According to TCM, the winter is at rest, cold and wet in nature, related to feelings like fear and depression tend to have more influence on this season. In Western medicine, many people are diagnosed with seasonal affective disorder (SAD), a particular form of depression / anxiety that occurs during the dark months due mainly to lack of sunlight. Women often experience this condition more than men and the result is in a bad mood, lack of energy, increased irritability of weight due to overeating and fatigue. In addition to vitamin D-3, I recommend you open the curtains during the day to allow sunlight to enter and take a brisk walk (in the sun if possible) to improve circulation and blood flow. Practice of meditation that helps calm the mind and heart are also very useful during the winter season.

The heating of nutritious foods
In the cold winter months, people tend to exercise less, are more sedentary and want comfort food calories. However, it is important to pay close attention to the amount and type of food you eat during this time, to prevent unhealthy weight gain. According to TCM, it is also important to avoid raw foods many during the winter, as they tend to cool the body and can reduce the digestive “fire” is the ability to digest food efficiently. I recommend eating hot while cooking temperatures and lower longer with less water. They focus on soups and stews, root vegetables, many green leafy vegetables, kidney and black beans, walnuts, black sesame seeds, whole grains and seaweed. These specific foods help strengthen the kidneys, increased emotions, nourish the body and keeps you warm and help you save energy.

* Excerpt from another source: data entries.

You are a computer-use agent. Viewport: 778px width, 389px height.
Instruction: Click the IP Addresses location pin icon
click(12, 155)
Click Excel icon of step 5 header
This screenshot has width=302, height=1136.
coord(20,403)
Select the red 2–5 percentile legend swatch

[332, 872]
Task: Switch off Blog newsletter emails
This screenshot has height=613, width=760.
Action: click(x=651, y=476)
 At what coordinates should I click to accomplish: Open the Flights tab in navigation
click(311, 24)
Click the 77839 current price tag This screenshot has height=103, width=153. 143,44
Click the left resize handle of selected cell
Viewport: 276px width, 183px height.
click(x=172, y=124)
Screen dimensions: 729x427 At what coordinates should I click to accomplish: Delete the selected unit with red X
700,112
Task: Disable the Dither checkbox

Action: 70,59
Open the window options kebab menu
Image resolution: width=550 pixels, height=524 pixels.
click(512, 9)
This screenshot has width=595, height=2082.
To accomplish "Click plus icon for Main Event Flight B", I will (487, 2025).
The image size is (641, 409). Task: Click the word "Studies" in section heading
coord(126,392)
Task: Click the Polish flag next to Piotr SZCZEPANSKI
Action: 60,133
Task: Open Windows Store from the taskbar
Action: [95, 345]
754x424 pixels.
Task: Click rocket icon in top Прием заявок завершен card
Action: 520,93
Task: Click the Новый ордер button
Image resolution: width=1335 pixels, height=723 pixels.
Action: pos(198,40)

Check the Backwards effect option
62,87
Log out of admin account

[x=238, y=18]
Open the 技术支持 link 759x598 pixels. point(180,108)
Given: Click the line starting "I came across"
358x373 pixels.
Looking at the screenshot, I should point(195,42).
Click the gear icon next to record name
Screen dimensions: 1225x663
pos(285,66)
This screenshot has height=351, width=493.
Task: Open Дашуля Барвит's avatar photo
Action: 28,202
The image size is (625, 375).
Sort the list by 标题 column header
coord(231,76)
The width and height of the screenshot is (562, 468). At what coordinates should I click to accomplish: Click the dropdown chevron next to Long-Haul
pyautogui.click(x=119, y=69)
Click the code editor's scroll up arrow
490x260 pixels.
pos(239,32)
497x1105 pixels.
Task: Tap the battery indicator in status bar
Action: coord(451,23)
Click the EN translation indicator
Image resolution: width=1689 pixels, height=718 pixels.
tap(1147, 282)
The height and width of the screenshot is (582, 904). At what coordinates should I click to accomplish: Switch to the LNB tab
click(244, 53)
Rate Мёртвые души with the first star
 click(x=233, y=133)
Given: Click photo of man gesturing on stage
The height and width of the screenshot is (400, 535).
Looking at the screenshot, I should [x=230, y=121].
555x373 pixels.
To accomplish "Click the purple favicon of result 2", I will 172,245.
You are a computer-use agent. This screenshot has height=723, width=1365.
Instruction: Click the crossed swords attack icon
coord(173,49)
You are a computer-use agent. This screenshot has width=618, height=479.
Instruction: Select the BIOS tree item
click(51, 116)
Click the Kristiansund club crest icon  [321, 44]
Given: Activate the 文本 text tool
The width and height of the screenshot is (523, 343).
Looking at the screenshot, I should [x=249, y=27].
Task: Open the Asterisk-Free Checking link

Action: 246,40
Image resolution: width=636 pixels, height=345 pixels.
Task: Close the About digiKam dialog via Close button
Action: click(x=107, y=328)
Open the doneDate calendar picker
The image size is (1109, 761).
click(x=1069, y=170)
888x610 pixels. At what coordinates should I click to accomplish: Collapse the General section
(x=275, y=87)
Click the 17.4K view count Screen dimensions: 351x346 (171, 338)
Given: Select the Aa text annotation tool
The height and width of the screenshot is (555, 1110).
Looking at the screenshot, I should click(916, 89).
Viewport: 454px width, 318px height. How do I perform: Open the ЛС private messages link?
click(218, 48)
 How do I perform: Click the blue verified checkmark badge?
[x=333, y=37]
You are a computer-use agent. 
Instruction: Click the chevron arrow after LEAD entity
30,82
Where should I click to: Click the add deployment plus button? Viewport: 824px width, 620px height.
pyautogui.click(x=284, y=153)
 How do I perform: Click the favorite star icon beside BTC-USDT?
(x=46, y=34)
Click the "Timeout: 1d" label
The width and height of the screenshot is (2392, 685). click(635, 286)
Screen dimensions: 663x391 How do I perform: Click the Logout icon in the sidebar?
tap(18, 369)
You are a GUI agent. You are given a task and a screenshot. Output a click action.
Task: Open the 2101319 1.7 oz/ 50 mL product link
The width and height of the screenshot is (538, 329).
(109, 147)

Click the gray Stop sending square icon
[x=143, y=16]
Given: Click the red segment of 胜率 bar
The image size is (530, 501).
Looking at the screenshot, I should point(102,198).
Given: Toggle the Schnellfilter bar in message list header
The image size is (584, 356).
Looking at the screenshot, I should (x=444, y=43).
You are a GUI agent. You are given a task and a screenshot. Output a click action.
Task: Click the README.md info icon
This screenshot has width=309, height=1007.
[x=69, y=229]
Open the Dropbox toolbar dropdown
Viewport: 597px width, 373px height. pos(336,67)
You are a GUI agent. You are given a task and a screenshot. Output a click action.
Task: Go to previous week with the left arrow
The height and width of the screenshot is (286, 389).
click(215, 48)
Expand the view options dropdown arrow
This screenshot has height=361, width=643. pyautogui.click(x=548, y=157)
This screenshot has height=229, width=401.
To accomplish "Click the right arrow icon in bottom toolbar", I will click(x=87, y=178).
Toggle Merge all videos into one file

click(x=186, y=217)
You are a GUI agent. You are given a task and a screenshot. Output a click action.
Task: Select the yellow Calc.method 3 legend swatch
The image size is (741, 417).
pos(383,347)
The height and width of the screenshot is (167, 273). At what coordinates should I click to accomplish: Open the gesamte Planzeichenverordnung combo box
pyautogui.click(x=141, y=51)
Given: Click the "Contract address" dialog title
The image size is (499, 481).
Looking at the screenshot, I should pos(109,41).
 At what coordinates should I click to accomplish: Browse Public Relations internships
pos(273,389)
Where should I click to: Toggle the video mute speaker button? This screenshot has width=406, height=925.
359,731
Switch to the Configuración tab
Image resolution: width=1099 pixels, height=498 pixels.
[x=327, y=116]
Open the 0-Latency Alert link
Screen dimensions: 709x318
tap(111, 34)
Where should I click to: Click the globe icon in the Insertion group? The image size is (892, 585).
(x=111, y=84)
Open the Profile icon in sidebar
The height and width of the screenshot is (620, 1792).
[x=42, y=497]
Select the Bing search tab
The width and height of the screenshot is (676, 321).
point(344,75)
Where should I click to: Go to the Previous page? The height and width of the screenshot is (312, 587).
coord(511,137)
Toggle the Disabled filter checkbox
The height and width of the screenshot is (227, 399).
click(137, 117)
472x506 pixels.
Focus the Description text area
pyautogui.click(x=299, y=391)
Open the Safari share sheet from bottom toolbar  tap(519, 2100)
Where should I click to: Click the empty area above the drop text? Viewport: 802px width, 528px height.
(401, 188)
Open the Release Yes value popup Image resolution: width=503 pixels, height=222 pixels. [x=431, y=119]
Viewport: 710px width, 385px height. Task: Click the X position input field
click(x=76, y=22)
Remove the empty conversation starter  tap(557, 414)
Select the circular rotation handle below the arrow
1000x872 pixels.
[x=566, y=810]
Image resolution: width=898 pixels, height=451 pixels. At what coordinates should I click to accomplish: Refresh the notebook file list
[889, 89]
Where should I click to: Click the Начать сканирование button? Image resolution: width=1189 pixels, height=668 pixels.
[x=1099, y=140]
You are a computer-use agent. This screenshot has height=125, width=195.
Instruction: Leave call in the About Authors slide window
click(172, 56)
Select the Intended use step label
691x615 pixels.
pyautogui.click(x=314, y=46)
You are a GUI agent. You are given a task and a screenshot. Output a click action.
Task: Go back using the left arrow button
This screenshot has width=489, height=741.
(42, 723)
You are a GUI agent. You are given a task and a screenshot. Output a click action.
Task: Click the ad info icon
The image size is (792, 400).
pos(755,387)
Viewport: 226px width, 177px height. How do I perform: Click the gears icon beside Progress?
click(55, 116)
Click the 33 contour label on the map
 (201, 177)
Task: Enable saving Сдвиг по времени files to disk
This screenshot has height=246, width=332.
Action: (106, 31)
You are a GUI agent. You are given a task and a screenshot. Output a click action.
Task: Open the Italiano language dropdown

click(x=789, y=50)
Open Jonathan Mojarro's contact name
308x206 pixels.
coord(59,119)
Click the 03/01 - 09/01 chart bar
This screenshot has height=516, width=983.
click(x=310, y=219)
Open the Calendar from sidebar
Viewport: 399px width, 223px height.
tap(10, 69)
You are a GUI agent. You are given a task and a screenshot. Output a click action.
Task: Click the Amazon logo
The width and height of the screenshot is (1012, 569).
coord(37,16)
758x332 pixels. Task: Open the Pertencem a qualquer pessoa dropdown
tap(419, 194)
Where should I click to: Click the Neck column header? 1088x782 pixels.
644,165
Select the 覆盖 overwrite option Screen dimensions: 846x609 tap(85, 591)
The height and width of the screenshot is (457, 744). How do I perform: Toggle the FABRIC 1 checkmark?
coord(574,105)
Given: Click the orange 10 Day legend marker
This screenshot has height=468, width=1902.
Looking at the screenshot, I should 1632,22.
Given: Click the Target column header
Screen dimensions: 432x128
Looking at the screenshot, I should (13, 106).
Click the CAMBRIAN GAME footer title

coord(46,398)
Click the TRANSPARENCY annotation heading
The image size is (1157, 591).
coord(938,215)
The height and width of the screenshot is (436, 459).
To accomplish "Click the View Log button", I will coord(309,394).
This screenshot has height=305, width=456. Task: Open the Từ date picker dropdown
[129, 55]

Botanicals and nutrients that promote healthy immune system during the winter are an important complement to survive the cold and flu season. The high quality medicinal mushrooms are potent immune modulators, vitamin C, zinc and vitamin D-3. Other supplements include powerful immune and modified citrus pectin, a Tibetan herbal formula with more than three decades of clinical research. Purified honokiol (magnolia bark extract) can help with mood support and a complete digestive formula can maintain the support of strong digestion for optimum power absorption of nutrients. Other highlights for TCM herbal tonic herbal winter are deep heating properties, land and construction.

Healing practices
People are more susceptible to colds and flu during the winter season as cold immune challenges. The main treatment modalities in TCM are acupuncture and moxa burning (burning moxa herb, Artemisia, around specific acupuncture points), Qi Gong (specific exercises to improve the flow of vital energy), the recommendations specific dietary and an extensive pharmacopoeia of herbal medicine. All of these therapies are very valuable during the winter, because they help relieve energy stagnation caused by inactivity and cold weather. TCM practitioners also recommend as much rest as possible during the winter, making it possible to reconstruct the kidneys and restore vital energy. Go to bed early and rise before dawn to help you stay warm and vitality.

Traditional Chinese medicine reflects an innate connection with nature in every season offers opportunities for transformation, healing and growth. The winter season offers a greater understanding and food, seed, and that our intentions can develop at home before they flower in spring. So stay warm, hydrated and nourished, and give time and space to slow down, relax and meditate at this time of profound stillness.